The Obama administration on Wednesday asserted executive privilege, refusing to provide documents to a committee of the Republican-controlled U.S. House of Representatives about a failed gun-running investigation.
The White House move came in response to a planned vote by the House Oversight and Government Reform Committee to hold Attorney General Eric Holder in contempt of Congress for withholding the documents. The panel's chairman, Republican Darrell Issa, vowed to press on with the contempt charge.

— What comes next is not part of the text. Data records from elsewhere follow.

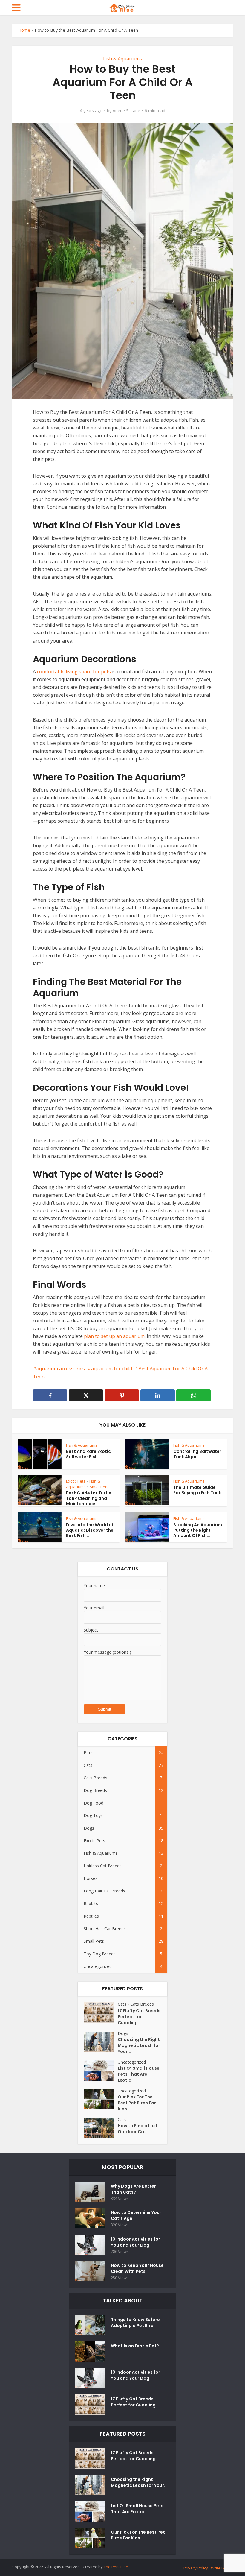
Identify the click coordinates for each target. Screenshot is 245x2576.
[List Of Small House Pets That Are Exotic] (101, 2070)
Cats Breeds (142, 2004)
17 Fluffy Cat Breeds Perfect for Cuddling (139, 2017)
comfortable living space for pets (74, 671)
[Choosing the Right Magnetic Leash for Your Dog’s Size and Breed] (101, 2042)
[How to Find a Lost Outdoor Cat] (101, 2128)
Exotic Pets (75, 1481)
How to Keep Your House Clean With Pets (137, 2268)
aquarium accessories (60, 1368)
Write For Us (222, 2568)
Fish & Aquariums (122, 58)
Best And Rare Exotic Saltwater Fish (88, 1454)
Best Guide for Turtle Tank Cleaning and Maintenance (88, 1498)
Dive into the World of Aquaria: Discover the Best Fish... (90, 1530)
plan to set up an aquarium (114, 1336)
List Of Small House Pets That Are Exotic (139, 2074)
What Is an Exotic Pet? (135, 2346)
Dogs (123, 2033)
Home (24, 30)
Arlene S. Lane (126, 110)
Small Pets (99, 1486)
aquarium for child (111, 1368)
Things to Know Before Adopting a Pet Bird (135, 2323)
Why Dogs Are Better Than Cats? (133, 2189)
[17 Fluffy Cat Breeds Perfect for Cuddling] (101, 2012)
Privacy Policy (195, 2568)
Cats (122, 2004)
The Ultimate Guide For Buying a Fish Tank (197, 1490)
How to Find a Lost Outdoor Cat (138, 2129)
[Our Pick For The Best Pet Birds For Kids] (101, 2099)
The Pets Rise (116, 2566)
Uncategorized (132, 2062)
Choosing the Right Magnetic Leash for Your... (139, 2045)
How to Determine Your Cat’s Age (136, 2215)
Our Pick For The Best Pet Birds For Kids (137, 2103)
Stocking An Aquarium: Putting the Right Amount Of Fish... (198, 1530)
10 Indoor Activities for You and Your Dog (135, 2242)
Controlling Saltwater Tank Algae (197, 1454)
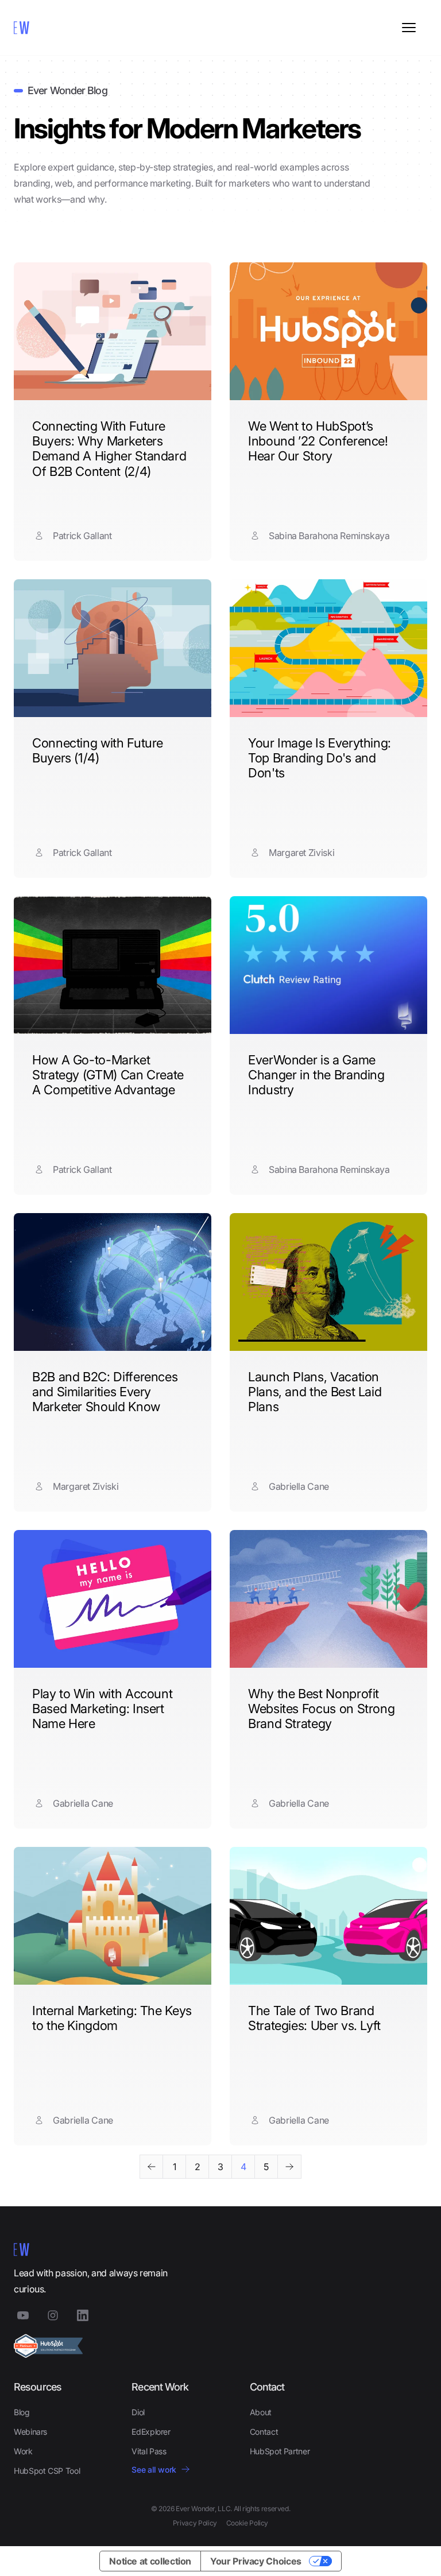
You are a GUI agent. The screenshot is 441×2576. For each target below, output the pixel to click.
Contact (264, 2431)
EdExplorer (150, 2431)
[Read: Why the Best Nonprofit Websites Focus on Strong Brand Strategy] (328, 1599)
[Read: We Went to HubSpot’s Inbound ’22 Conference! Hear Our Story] (328, 331)
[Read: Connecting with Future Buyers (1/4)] (112, 648)
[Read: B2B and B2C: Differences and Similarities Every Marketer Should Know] (112, 1282)
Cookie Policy (247, 2523)
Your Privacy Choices (255, 2561)
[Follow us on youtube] (23, 2315)
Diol (138, 2412)
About (261, 2412)
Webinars (30, 2431)
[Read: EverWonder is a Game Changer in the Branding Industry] (328, 965)
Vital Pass (148, 2451)
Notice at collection (150, 2561)
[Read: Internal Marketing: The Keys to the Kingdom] (112, 1916)
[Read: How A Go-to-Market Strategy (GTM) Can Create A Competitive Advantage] (112, 965)
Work (23, 2451)
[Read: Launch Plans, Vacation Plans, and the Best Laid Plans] (328, 1282)
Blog (22, 2412)
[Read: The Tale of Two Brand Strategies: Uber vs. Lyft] (328, 1916)
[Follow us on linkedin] (83, 2315)
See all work (153, 2469)
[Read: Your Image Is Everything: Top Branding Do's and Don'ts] (328, 648)
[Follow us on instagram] (53, 2315)
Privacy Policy (195, 2523)
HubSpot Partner (280, 2451)
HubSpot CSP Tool (47, 2471)
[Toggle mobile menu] (408, 27)
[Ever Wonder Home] (54, 28)
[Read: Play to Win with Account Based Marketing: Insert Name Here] (112, 1599)
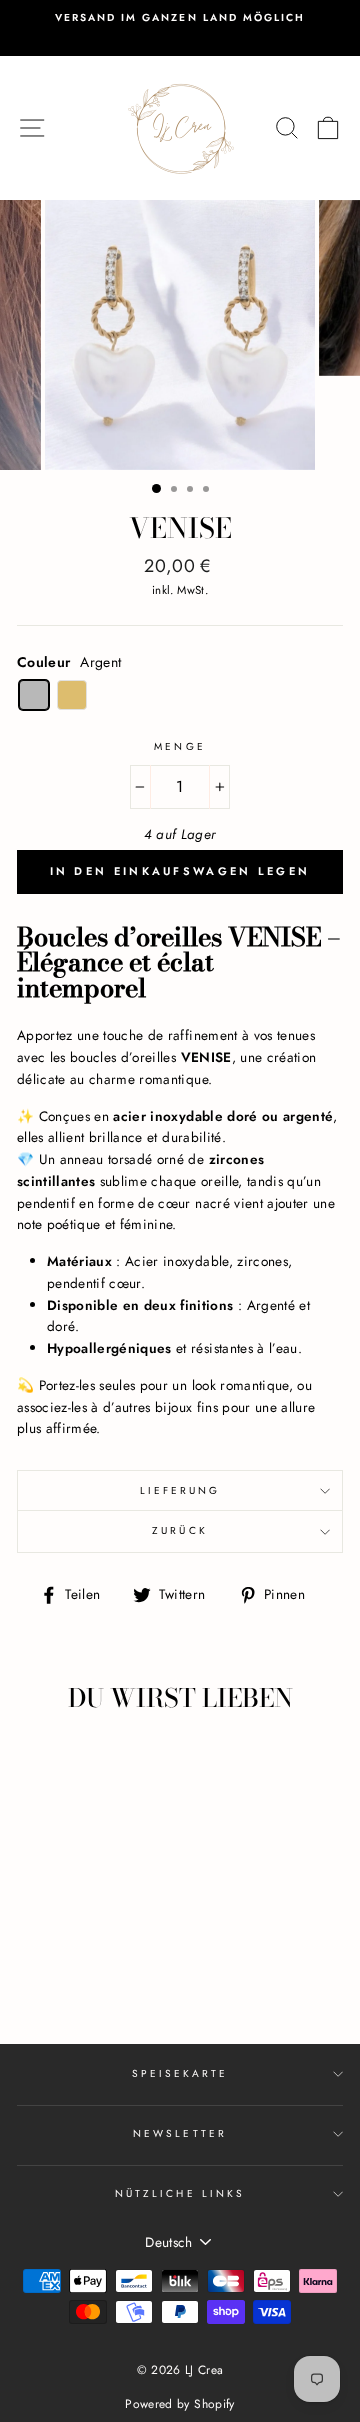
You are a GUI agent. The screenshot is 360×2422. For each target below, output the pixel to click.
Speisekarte (180, 2073)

"I write now to inform you that the president has asserted executive privilege over relevant ... documents," Deputy Attorney General James Cole wrote to the committee.
Executive privilege allows the White House to argue that some private communications between the president and members of his administration cannot be divulged to Congress.
"This untimely assertion by the Justice Department falls short of any reason to delay today's proceedings," Issa said.
If the House panel votes to charge Holder with contempt, it would then be up to the full House to decide whether to bring that charge against the nation's top law enforcement officer.
The process could take months or even years of court battles and further poison the political atmosphere in a presidential election year.
For months, the committee and the Justice Department have been in negotiations over documents related to federal law enforcement's handling of the "Fast and Furious" probe of guns heading from the United States into Mexico and then being used by Mexican drug cartels.